China watchChinese Hackers Used Cyber-Disguising Technology against Israel: Report

By Forest Cong

A major cybersecurity firm says it believes Beijing-backed hackers carried out cyberattacks on Israel while pretending to be operating from Israel’s archrival, Iran. 

U.S. cybersecurity firm FireEye said on August 10 that a study it conducted in cooperation with the Israeli military found that “UNC215,” described by FireEye as a spy group suspected of being from China, had hacked into Israeli government networks after using remote desktop protocols (RDPs) to steal credentials from trusted third parties. RDPs enable a hacker to connect to a computer from afar and see the “desktop” of the remote device. 
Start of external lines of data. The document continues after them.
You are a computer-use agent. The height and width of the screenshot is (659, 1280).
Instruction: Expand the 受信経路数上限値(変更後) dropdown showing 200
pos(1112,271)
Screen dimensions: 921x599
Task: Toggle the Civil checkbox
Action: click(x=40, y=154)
FireEye data, along with information shared by Israel’s defense agency, show that starting in January 2019, UNC215 carried out a number of concurrent attacks “against Israeli government institutions, IT providers, and telecommunications entities,” according to the report.   

Mandiant: Chinese Hackers Masquerading as Iranians
FireEye’s report comes shortly after a July 19 joint statement by the U.S., the European Union and NATO accusing China of “a pattern of malicious cyber activity” aimed at entities ranging from foreign governments to private companies globally.    

In 2019 and 2020, when hackers allegedly broke into the computers of the Israeli government and technology companies, investigators looked for clues to find those responsible for the cyberattacks. The initial evidence pointed directly to Iran, Israel’s geopolitical rival. Hackers used tools commonly associated with Iranians and wrote in Farsi.   

But after further scrutiny of the evidence and the information gathered from other cyberespionage cases in the Middle East, the investigators realized that it was not an Iranian operation. Instead, the evidence suggested the attacks were carried out by Chinese agents posing as Iranian hackers.  

John Holtquist, vice president of threat intelligence at FireEye, told VOA that Mandiant, a cybersecurity operation owned by FireEye, “attributes this campaign to Chinese espionage operators, which operate on behalf of the Chinese government.”   

The tactics used by hackers include using a file path that contains the word “Iran,” according to the study. At the same time, the attackers made every effort to protect their true identity, minimizing the forensic evidence they had left on compromised computers and hiding the infrastructure they used to break into Israeli computers.  

According to Holtquist, the deception efforts may appear to be effective; however, even if a single attack may be successfully misattributed, it becomes increasingly difficult to hide the hackers’ identities if multiple attacks are carried out.